Many guests went on the guided walking tour of the healing garden, with its pathway between the rainwater-filled lake and colorful flowers and fragrant herbs. The guests lunched at the dining hall, enjoying an international vegetarian buffet.
At the packed Mago Hall, the Festival’s entertainment consisted of performances with roots in Korea’s culture. The performances included a high-energy dance, two demonstrations by DahnMuDo (self-empowerment martial art) masters, and the traditional fan dance.
Opening the official 10th Anniversary ceremony, Tara Kim, Mago Retreat’s General Manager, explained, “Mago Retreat essentially exists to interact with and serve the local Sedona-Verde Valley community, as well as the global community of cultures.” She invited organizations and groups to look to Mago Retreat for a welcoming place for holding their programs, meetings and events.
The audience watched a video prepared specifically for the Mago Retreat 10th Anniversary, showing how the center has dramatically evolved since 1998.
Cottonwood Mayor Diane Joens gave a congratulatory speech, stating her admiration for Mago Retreat’s 10 years of accomplishments in creating an international retreat center neighboring her city. Messages sent to Mago Retreat by distinguished people – including the Consulate General of the Republic of Korea S.J. Kim and Arizona Governor Janet Napolitano – were acknowledged.
As the founder of Mago Retreat, Ilchi Lee (www.ilchi.com) presented the main lecture of the day. He is founder and president of the International Brain Education Association and Korea Institute of Brain Science (a NGO granted consultative status with the United Nations). Of his 30 books, the latest is In Full Bloom: A Brain Education Guide for Successful Aging, coauthored with Dr. Jessie Jones.
In his lecture on “Brain Education for Successful Aging,“ Lee explained how the brain can remain fit long after 50 in order to produce physical health, mental functioning, and inner peace. He described how to shift one’s brain state from negative to positive. To be able to do this, he demonstrated several simple yet profound exercises – muscle resistance, longevity walking, and brain wave vibration.
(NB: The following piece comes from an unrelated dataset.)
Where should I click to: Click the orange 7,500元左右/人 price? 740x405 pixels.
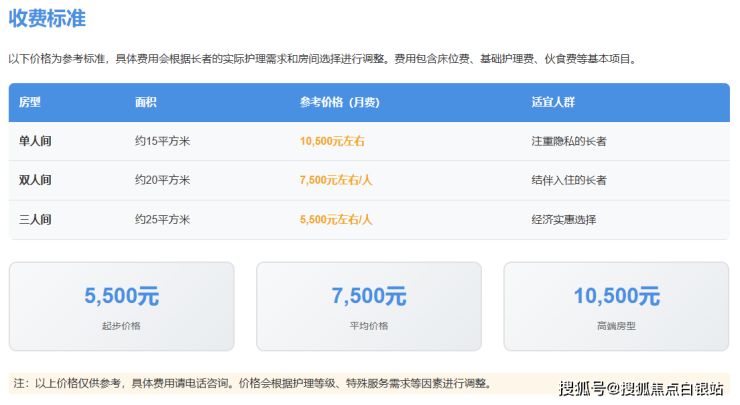point(335,180)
As Lee put it, a good brain operating system involves believing in God or the Creator, loving the Earth, and respecting one’s brain and soul. Realizing and applying these concepts through the brain wave vibration can generate hope and a can-do spirit to achieve one’s dreams. Beyond any personal success, one of life’s most valuable achievements is creating hope for others.
Lee contended that the brain is the source of our individual problems (depression and obsessiveness) and collective problems (terrorism and global warming). Most people want more and more, and deny that they cannot take it with them when they die. The source of solutions can be found in the brainstem, which is our path of return to a divine state or God. This is called Chunwa in Korean.
Lee affirmed that the hope for humanity in these troubled times is the better use of our brains. The start of this path is realizing that the gateway at the top of our head (brain) is the basis of our hope for growing our soul, and thus eternal life. This is the ultimate requirement of aging successfully.